The deficit of C$1.02 billion ($1 billion) followed a January figure that was revised to C$746 million from C$237 million, Statistics Canada said today in Ottawa. Economists surveyed by Bloomberg forecast the string would end with a C$100 million surplus, based on the median of 21 forecasts.
“Obviously disappointment on both sides of the border,” said David Tulk, chief macro strategist at Toronto-Dominion Bank’s TD Securities unit by phone from Toronto. “The labor market is sort of catching up to the wider economic backdrop that we’ve always argued is still quite subdued, so this helps a little bit.”
In the U.S., Canada’s largest trading partner, the absence of sustained and bigger gains in employment and earnings underscores the Federal Reserve’s view that more progress is needed before record monetary policy stimulus that has devalued the currency can be scaled back.
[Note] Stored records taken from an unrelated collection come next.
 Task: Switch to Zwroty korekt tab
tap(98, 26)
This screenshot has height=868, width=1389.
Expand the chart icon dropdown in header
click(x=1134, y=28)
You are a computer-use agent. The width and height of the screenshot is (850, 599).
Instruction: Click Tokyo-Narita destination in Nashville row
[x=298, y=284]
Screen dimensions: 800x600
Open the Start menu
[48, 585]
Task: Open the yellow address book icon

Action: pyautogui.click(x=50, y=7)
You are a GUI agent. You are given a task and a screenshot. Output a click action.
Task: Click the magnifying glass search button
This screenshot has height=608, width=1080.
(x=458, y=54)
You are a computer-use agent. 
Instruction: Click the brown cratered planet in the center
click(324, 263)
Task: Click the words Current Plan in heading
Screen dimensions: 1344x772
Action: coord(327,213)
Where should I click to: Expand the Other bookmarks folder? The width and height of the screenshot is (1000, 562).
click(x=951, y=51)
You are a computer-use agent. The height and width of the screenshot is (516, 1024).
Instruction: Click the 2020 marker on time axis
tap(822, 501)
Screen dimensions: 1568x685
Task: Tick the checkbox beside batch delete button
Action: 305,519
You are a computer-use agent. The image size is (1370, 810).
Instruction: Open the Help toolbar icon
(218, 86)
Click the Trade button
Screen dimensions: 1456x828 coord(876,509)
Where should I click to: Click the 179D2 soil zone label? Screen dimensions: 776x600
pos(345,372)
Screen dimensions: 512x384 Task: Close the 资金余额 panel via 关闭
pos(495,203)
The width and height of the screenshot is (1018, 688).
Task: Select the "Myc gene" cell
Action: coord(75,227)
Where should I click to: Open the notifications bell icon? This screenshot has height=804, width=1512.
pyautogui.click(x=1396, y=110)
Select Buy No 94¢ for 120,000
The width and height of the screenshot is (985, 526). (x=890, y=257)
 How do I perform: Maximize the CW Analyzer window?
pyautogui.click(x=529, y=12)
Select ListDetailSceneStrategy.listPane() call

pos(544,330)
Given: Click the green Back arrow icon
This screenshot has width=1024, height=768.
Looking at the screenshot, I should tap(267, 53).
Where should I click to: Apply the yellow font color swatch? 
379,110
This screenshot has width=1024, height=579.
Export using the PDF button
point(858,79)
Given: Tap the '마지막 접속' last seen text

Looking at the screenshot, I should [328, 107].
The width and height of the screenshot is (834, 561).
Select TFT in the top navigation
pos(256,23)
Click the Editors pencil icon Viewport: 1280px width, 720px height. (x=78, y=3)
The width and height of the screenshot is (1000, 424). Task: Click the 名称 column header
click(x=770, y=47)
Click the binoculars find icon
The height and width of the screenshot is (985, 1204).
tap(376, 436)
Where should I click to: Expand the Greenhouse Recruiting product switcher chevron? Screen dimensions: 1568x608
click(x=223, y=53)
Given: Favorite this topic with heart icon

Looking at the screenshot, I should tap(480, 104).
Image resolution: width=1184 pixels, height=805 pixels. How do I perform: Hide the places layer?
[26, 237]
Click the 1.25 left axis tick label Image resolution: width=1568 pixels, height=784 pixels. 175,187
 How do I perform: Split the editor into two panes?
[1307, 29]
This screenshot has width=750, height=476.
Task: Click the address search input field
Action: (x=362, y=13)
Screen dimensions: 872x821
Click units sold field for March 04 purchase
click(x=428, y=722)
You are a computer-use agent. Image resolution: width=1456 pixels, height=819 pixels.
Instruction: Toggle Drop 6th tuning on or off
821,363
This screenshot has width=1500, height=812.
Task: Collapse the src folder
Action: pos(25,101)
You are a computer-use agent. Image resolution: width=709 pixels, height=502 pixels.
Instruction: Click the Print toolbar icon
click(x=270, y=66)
Fed officials are waiting for sustained signs of job-market resilience before winding down their $85 billion of monthly bond purchases. Central bank policy makers reiterated in a March 20 statement that they would continue to buy securities until the labor market outlook improves “substantially.”
The Canadian dollar has gained 0.7% in the last month against nine developed-nation currencies tracked by the Bloomberg Correlation-Weighted Index. The U.S. dollar has had little change and the euro has lost 0.5%.